Of course, the operation again raises the question of what victory is. While al Maliki claims to be squelching the violence caused by both Sunni and Shiite militias, the initial attacks are to focus on Sunni strongholds. Wonder how long that phase of the operation is going to last?
The op/ed piece argues that if we leave, the Shiites will have no choice but to call on Iran and Hezbollah to help. But with economic, political, and numerical superiority, that's probably incorrect. And those entities are helping to some extent already. But why would they want to do the heavy lifting when the US will do it for them?
What is so frustrating is that the WSJ and other neocon voices are apparently ignorant of the crucial differences between the modern Occidental and Arabic worlds. Most of the opinion piece linked to above celebrates the removal of various Iraq War players like Rumsfeld and General Casey, as if the poor performance of American strategic planners and executors is at the core of the problem. But IQs in the eighties (Iraq is estimated to be 87), widespread consanguinous marriage (over half of Iraqi men are married to a second cousin or closer), the feebleness of the idea of Arab nationalism, the aggressive winner-takes-all Middle Eastern culture, and Islam, are of absolute importance. They are are exponentially more important in assessing whether Iraq is either going to bloodily partition or be held together by a secular iron-fist like the one that was just hanged than who is heading CENTCOM.

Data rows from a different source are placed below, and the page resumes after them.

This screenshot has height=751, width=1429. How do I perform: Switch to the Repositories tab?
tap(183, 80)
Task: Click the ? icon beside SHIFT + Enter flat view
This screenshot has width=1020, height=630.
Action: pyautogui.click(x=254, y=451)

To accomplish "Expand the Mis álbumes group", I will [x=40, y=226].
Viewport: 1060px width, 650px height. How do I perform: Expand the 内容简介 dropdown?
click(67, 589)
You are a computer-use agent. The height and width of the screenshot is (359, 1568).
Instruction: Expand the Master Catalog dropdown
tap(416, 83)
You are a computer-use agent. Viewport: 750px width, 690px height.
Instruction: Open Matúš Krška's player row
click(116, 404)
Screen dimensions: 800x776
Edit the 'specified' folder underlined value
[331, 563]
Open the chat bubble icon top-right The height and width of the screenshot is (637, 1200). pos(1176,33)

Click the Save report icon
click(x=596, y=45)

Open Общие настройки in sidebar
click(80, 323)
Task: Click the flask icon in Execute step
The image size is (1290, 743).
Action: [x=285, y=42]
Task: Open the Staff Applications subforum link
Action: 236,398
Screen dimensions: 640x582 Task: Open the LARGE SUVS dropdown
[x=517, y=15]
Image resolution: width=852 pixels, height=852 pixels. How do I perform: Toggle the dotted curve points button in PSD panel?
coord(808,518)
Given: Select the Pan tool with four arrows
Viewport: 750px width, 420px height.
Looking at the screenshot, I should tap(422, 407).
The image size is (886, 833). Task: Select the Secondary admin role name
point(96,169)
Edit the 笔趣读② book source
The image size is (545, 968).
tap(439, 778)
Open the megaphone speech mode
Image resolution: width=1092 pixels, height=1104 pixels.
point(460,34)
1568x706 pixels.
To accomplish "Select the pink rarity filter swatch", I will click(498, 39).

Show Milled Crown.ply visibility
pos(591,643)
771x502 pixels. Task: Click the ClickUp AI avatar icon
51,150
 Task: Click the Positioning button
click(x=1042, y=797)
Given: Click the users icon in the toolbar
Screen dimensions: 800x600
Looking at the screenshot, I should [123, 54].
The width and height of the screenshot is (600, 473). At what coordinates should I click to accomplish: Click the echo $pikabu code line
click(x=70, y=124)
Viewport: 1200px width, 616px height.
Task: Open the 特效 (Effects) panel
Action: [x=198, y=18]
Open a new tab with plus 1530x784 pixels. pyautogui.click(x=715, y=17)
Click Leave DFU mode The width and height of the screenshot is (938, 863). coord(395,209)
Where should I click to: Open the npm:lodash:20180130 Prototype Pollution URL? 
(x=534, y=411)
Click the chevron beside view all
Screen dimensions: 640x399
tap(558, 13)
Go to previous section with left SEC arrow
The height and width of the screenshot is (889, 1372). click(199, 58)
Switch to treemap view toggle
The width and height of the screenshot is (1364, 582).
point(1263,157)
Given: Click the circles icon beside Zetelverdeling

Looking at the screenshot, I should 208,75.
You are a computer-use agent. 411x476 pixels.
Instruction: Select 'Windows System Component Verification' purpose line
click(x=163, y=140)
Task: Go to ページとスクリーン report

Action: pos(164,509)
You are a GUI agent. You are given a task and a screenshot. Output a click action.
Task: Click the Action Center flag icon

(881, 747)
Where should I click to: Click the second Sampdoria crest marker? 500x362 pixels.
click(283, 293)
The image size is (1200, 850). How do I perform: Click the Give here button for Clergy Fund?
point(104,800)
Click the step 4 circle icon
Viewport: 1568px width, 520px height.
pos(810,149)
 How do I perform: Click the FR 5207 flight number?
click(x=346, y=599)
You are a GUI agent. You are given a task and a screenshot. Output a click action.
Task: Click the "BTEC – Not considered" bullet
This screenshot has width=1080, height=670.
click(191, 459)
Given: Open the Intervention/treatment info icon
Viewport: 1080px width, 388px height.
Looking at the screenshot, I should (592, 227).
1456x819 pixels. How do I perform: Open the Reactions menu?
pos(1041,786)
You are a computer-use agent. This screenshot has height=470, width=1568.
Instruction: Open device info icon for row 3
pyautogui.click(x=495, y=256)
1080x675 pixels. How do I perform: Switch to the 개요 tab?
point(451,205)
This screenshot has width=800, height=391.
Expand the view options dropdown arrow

In responding to a couple of fatal criticisms--that a US 'military victory' is a phrase that doesn't apply to the contemporary situation on the ground in Iraq (again, what is this military victory?) and that Shiite Prime Minister Nouri al Maliki is too sectarian to 'unify' Iraq--the master polemicists wield this slam-dunk:
...There are many serious people who believe success is still achievable in Iraq. They include retired four-star General Jack Keane and military historian Fred Kagan, who recently worked with some of the military's brightest officers to suggest a plan to secure Baghdad under the auspices of the American Enterprise Institute. Among those officers is Colonel H.R. McMaster, the mastermind of the Tal Afar campaign. The President's two most important political allies on Iraq, Senators John McCain and Joe Lieberman, also both believe more troops will make a difference.Important people who haven't seriously addressed the underlying reasons for failure in Iraq say it is so and so it is so. Convincing.
It's long past time to cut our losses and pull out. As we're drawing down, we can facilitate the movement of Sunnis into western provinces and Shia from them to ease the clashes between the two, and we can lend support to an independent Kurdistan. The money we save can be spent on developing viable alternative energy solutions to get us out of the desert for good.